Wat ik hiervan leer? Nou, ten eerste dat we een hele gezellige VVE-vergadering hadden in het Hof van Scharmer en dat we uiteindelijk overal zijn uitgekomen. Ging het over poep in de toiletpot, gescheurde ramen door de aardbevingen of het inroosteren van stofzuigers … het maakte allemaal niet uit. Her en der een streng woord of een vette knipoog. Afsluiten met een glas wijn. Wat wil een mens nog meer?
Wie kent er een creatief of bijzonder woord dat eindigt op ‘loog’?
Doet me denken aan een recente aflevering van Ilja Gort over het verschil tussen een oenoloog en een vinoloog.
Ja die korte uitzendingen van Ilja waren erg leuk he? Hij laat af en toe de humor zien die we bij sommige beroepsfanaten missen.

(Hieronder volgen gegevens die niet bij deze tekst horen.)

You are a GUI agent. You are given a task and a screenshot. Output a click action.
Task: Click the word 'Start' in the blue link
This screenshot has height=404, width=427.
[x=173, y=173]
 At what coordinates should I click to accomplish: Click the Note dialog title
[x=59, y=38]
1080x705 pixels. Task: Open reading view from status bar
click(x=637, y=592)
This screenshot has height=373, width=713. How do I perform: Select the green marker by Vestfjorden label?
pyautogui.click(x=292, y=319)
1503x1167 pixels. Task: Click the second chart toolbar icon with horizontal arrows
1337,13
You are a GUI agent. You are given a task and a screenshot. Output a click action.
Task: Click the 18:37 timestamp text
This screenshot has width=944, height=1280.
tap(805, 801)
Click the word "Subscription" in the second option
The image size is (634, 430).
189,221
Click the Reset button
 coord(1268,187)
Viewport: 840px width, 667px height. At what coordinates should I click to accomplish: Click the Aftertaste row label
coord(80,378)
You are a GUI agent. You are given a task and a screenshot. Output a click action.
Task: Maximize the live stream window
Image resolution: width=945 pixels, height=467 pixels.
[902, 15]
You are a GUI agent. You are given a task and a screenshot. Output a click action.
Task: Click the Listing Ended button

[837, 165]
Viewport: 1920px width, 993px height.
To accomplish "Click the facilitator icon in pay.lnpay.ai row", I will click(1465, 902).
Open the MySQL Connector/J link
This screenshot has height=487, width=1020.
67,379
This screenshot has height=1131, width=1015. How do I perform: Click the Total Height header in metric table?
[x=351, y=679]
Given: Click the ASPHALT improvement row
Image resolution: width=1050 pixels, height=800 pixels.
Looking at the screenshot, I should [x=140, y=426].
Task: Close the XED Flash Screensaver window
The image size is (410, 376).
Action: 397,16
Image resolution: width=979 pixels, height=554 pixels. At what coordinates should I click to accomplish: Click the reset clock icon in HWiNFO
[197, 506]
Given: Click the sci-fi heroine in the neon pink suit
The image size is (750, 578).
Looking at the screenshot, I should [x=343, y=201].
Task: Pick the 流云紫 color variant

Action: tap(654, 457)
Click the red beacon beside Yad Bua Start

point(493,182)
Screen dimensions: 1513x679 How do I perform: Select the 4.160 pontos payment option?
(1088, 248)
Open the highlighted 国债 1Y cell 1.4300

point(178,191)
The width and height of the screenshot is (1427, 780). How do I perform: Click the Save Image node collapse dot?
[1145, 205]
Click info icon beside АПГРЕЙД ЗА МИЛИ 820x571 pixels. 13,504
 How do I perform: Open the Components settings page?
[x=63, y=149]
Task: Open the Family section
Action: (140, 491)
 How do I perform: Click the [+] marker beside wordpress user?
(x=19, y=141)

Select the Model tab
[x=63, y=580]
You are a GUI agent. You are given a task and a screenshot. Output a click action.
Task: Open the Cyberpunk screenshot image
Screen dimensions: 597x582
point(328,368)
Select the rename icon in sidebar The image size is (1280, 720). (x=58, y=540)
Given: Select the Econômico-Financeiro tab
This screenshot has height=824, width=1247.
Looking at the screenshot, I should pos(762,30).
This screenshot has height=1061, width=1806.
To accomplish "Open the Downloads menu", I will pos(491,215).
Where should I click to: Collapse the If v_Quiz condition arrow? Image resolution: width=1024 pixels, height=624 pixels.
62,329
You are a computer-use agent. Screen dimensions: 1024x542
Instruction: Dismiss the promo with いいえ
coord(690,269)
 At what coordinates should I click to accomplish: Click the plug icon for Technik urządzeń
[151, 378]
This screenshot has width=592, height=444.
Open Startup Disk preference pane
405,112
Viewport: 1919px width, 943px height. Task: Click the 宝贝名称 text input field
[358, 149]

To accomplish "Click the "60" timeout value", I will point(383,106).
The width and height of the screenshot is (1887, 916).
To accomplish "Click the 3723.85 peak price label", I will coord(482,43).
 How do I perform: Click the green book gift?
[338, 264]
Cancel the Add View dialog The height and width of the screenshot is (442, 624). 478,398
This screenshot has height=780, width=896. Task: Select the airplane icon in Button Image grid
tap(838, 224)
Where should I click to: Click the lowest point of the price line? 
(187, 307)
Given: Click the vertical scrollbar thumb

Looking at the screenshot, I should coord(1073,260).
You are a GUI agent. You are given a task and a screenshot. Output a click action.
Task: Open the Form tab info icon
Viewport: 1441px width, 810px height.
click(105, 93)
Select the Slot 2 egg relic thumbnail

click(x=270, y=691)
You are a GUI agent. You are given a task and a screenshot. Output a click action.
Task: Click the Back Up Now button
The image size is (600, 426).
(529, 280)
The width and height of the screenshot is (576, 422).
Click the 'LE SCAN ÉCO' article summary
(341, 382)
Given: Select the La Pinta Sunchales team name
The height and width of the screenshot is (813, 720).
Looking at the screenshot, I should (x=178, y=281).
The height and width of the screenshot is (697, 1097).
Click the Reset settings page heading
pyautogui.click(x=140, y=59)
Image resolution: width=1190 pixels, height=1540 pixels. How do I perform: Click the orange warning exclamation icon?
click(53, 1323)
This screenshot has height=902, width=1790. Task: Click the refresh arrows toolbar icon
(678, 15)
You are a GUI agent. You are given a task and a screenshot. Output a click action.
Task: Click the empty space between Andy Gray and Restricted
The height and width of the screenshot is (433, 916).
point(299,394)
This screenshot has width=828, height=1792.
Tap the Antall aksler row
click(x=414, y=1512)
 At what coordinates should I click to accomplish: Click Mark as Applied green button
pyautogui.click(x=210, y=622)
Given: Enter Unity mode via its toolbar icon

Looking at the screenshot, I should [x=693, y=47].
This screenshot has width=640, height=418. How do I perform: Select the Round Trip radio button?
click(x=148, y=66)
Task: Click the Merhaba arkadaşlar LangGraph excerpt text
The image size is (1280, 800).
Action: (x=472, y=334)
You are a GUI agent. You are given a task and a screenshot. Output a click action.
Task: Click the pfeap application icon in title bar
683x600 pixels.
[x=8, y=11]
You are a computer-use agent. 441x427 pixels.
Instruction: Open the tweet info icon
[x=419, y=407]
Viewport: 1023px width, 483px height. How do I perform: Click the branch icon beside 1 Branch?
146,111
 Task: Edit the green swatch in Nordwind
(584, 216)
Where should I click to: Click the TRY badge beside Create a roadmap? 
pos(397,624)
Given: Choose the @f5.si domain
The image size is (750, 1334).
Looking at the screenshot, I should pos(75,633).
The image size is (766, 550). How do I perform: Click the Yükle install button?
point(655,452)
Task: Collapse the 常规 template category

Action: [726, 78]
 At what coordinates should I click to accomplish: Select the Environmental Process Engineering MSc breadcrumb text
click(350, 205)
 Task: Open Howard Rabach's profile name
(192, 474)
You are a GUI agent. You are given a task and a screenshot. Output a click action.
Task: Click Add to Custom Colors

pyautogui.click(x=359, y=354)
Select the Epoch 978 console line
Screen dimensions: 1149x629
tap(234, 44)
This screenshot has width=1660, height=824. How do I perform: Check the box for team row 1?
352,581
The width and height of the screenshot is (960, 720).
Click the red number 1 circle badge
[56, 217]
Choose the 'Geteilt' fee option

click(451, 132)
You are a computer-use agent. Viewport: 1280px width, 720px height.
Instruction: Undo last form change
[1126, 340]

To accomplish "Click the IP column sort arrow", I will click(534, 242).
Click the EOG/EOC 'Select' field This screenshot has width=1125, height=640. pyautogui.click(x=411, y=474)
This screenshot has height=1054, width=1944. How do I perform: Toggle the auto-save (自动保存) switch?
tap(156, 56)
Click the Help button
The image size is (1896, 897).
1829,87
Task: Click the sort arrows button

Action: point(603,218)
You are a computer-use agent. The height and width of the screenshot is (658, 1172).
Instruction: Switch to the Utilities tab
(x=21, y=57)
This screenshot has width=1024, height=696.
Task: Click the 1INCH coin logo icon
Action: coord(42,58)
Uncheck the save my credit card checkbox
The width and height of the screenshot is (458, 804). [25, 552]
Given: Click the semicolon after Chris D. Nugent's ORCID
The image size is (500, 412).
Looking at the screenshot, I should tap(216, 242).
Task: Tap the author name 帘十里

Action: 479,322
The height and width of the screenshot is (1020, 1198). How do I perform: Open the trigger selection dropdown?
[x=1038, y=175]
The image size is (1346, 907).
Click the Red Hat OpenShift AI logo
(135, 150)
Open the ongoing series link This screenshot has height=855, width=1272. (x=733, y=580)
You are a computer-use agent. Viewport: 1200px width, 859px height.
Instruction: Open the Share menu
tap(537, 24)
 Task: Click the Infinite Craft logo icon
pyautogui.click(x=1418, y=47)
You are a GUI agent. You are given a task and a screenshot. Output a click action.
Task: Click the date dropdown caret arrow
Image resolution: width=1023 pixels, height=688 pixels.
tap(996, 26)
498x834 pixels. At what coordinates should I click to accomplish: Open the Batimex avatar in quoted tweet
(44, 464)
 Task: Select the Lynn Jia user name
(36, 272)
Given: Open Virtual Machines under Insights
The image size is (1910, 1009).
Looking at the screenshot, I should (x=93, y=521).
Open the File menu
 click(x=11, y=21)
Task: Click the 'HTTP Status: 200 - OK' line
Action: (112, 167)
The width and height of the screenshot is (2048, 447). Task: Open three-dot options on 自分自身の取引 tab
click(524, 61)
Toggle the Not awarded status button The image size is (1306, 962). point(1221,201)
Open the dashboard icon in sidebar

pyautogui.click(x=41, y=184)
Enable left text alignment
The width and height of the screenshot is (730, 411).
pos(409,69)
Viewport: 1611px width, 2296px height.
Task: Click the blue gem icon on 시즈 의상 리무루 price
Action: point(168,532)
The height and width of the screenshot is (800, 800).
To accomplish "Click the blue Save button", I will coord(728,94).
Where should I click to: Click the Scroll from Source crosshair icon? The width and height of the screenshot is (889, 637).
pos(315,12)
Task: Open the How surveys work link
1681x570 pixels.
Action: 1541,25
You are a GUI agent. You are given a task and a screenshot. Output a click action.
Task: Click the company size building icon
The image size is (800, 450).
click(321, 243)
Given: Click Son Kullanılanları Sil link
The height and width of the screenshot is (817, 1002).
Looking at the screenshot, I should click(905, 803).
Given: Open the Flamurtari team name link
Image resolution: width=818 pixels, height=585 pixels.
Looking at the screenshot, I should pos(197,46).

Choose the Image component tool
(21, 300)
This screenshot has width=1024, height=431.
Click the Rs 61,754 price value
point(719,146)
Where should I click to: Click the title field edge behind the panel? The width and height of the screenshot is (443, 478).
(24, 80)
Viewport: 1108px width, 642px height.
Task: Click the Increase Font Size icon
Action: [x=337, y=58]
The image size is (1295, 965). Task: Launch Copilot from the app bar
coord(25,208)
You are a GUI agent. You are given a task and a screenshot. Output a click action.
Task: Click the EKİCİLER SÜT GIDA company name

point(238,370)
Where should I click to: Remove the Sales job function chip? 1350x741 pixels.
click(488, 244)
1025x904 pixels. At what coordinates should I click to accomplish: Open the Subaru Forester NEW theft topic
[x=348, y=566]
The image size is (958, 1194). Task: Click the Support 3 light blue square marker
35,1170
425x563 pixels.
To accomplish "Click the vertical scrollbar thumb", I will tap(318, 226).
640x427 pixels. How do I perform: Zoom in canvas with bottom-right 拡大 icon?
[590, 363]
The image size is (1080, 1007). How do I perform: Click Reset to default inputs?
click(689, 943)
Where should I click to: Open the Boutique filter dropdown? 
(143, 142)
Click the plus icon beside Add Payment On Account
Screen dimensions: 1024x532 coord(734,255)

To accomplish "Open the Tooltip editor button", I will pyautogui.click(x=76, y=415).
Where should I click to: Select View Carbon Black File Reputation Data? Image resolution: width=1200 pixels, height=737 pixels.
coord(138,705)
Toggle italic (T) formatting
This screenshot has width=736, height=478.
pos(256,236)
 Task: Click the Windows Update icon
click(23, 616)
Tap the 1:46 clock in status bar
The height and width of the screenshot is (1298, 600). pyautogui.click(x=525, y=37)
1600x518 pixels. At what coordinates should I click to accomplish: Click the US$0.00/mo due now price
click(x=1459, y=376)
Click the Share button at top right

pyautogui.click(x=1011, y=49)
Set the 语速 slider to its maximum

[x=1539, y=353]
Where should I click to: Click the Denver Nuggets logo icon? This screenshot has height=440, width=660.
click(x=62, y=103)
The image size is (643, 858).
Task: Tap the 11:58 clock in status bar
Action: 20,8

Een Rioloog is toch iemand die alles weet van Rio de Janeiro?
… net als een rioloogloog iets van rioleringen weet …
Moet dat dan niet een rioolloog zijn…….?
hihi … rioolloog … het wordt steeds mooier of gekker … tis maar hoe je het wilt zien. Nu nog ff in de Dikke Van Dale en we zijn rond.